We explore the latest news within consumer themes including the newest thrift news, shifting consumer loyalty and downsizing and the extent to which consumers are trading up or back to normal.


Expensive medicines lead Mexican consumers to explore traditional alternatives

A survey conducted during early 2011 by the Mexican Health Foundation has found that Mexicans tend to be very different from their Organisation for Economic Co-operation and Development (OECD) peers in terms of their healthcare habits. They tended to pay much more for medicines and often lacked adequate insurance, which reduced their consumption and made them more inclined to resort to traditional healers and remedies. The report found medicines in Mexico were priced at just over twice the OECD average.

Kiwi consumers urged to shop around for cheaper electricity

A new government campaign launched in New Zealand this month is encouraging consumers to use the Internet to snap up the best deals, particularly for utilities. According to the Electricity Authority of New Zealand, the average family could make savings of at least NZ$150 (US$122) a year on their electricity bill by shopping around. Carl Hansen, chief executive of the Electricity Authority, said 50% of people would change providers if they found a better deal, but many do not know what is available: “It really is up to consumers to shop around and be proactive,” he added.
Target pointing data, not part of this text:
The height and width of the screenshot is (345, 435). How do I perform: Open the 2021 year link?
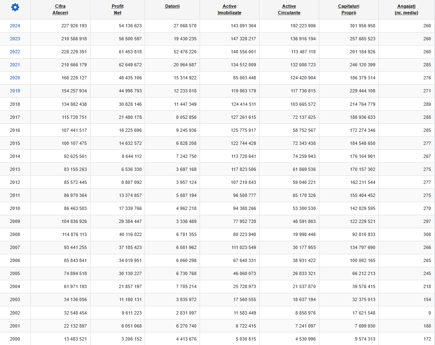[15, 65]
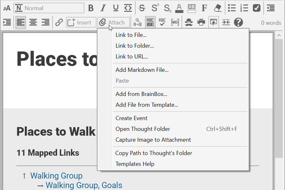Select Add from BrainBox menu item
The height and width of the screenshot is (190, 285).
pyautogui.click(x=141, y=94)
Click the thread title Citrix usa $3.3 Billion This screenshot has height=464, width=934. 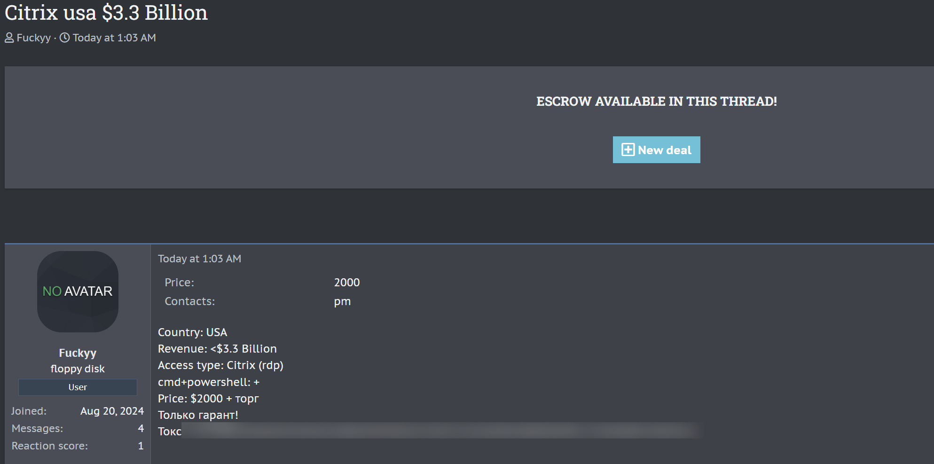tap(106, 13)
Chinese travellers seek out duty-free luxury in Hainan

The growing demand for luxury goods in China is increasingly influencing domestic travel patterns. The Labour Day holiday during early May saw a significant increase in the number of Chinese tourists heading to Sanya on the southern island of Hainan, and this was due in part to the opening of a duty-free store selling luxury items. “These tourists prefer to buy products related to their travel needs, such as branded sunglasses, clothes and diving equipment. They cost several hundred yuan less [in Sanya] than if they were to buy in Shanghai,” said Bian Xiang Guo, assistant general manager at travel agency Spring International. Airlines are already increasing flights to Hainan, and travel agencies are tailoring their itineraries to meet the demands of luxury shoppers.


Debt repayment a struggle for Poles

A report released in June by Credit Information Bureau (BIK) and the Polish Bank Association (ZBP) has revealed that more than 2.1 million Poles are finding it difficult to meet their loan repayments. It found that the average Pole owes around US$4,977. “Over the past three months, arrears have increased by 6% [in comparison to the three previous months],” Mariusz Hildebrand, head of BIG InfoMonitor said. According to the report, the biggest debtors are men in their thirties in the regions of Mazovian and Silesia.